This morning the SAG category for best film ensemble acting turned out to be a shockeroo. There's a widespread belief that the category is a great predictor of what will win best picture at the Oscars. However, only one of the films widely presumed to be a current frontrunner made the race — "No Country for Old Men." Missing were "Atonement," "Sweeney Todd," "There Will Be Blood," "Michael Clayton" and "Juno." Instead, the other four contenders turned out to be "3:10 to Yuma," "American Gangster," "Hairspray" and "Into the Wild" — all best-picture possibilities, yes, but not the odds-on-fave.
What gives? One possibility is that Oscarologists are wrong about this year. Another is that the ensemble prize really isn't an Oscar best-pic crystal ball. I tend to believe the latter. After all, only 5 of the past 12 SAG ensemble winners claimed the top Oscar. The fact that "Crash" was one of them has fueled the crystal-ball myth since that victory turned out to be a hint that a movie virtually shut out at the Golden Globes was on its way to Oscar glory. Last year's SAG winner, "Little Miss Sunshine," got bumped off by "The Departed." Three years ago "Sideways" beat Oscar champ "Million Dollar Baby" and Globes victor "The Aviator."

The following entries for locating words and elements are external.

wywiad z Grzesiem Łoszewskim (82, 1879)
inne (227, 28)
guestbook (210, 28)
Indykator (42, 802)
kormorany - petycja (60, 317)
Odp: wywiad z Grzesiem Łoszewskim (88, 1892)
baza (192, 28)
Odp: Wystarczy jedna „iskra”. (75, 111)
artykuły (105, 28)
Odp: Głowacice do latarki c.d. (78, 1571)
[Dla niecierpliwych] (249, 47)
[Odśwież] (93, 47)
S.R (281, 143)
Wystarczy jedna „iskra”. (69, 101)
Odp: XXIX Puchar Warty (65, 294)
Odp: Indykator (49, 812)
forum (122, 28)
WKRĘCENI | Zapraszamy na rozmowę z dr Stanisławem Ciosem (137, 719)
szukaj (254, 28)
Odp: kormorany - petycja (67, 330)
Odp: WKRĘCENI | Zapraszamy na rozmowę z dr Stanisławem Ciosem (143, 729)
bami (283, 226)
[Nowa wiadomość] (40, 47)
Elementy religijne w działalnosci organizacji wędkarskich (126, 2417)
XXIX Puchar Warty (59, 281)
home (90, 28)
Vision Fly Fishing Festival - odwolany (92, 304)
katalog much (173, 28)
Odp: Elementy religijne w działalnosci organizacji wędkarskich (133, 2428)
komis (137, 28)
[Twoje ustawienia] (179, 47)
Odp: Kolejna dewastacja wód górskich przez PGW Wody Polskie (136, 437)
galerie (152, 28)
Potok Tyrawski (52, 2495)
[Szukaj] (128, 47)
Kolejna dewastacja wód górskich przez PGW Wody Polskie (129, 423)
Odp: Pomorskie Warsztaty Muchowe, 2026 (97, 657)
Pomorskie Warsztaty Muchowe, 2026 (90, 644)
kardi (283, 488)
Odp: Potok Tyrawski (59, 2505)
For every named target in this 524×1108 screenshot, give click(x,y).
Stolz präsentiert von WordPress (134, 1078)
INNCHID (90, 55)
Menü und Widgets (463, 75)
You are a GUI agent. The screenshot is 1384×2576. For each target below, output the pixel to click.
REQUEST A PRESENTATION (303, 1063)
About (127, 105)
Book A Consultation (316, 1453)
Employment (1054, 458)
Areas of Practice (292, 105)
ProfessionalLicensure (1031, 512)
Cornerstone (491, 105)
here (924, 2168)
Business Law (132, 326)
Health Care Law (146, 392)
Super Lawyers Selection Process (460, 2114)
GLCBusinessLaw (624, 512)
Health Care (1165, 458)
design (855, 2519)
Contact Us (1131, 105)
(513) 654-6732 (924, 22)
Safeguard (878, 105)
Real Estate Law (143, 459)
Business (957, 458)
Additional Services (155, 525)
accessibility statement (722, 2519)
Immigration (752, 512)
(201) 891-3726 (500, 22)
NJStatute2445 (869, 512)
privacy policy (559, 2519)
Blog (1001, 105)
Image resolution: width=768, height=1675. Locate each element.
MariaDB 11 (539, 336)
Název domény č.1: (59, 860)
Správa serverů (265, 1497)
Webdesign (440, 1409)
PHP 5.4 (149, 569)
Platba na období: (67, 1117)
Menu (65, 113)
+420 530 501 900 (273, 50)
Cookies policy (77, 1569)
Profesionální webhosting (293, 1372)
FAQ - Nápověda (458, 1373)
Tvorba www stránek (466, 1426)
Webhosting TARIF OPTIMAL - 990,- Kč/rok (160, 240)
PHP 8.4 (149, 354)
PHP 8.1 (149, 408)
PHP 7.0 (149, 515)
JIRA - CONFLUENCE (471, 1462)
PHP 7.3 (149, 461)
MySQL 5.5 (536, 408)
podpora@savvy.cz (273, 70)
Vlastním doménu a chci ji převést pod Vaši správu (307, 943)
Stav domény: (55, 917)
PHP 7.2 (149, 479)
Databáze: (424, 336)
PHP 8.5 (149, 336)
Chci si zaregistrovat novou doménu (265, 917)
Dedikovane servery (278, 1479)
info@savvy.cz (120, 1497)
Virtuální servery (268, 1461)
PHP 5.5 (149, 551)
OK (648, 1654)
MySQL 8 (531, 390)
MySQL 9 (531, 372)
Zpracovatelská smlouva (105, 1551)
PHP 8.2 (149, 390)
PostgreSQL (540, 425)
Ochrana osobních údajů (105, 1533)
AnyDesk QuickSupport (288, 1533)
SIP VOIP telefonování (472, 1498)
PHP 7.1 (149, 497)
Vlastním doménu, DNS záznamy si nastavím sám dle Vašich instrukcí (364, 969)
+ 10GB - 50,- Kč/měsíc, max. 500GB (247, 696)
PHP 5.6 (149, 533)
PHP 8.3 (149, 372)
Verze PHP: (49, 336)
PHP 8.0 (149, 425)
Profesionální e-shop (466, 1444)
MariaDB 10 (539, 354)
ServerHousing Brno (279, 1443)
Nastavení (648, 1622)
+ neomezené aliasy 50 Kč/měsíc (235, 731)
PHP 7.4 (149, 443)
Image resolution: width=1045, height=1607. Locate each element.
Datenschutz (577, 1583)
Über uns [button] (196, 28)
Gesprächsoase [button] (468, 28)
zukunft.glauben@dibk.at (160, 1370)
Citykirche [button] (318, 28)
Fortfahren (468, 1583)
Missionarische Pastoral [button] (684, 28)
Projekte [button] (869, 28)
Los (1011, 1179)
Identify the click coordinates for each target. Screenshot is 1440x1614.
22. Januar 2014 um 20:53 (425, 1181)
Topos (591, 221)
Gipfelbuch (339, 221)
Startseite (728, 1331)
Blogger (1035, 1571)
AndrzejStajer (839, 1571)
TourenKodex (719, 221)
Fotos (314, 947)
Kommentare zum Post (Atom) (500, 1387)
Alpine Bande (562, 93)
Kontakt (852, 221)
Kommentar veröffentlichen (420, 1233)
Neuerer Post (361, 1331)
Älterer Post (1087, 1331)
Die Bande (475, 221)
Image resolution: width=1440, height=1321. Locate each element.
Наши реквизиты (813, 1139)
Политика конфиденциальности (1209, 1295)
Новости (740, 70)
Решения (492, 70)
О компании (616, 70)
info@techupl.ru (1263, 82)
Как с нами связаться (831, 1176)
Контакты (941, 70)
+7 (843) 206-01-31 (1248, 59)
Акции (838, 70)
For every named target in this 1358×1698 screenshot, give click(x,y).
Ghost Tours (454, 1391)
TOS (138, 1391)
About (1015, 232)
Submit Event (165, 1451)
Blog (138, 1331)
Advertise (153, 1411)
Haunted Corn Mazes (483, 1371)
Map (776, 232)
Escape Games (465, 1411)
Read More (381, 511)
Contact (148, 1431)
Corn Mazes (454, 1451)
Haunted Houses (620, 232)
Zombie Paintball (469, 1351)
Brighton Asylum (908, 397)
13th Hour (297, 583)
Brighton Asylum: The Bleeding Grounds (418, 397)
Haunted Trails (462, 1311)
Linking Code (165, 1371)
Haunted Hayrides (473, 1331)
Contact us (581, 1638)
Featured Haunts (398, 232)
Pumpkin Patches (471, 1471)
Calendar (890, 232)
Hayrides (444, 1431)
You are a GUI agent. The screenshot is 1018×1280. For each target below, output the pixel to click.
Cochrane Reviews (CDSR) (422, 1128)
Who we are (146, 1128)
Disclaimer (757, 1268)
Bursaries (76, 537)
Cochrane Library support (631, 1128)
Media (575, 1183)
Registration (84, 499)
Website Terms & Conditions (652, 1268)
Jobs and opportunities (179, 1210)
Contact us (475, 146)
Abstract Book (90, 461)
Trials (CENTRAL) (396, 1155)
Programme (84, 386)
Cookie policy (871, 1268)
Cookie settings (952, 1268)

"Into the Wild" probably got a boost today from the actors because it was directed and co-written by one of their peers: Sean Penn. The snub of "Juno" may be explained away by the secret snobbism of SAG members who claim to respect television as an art form as much as film, but they really, look down on boob-tube players. The cast of "Juno" is comprised chiefly of TV actors: Jennifer Garner ("Alias"), Allison Janney ("The West Wing"), J.K. Simmons ("The Closer"), Rainn Wilson ("The Office") and Jason Bateman and Michael Cera ("Arrested Development").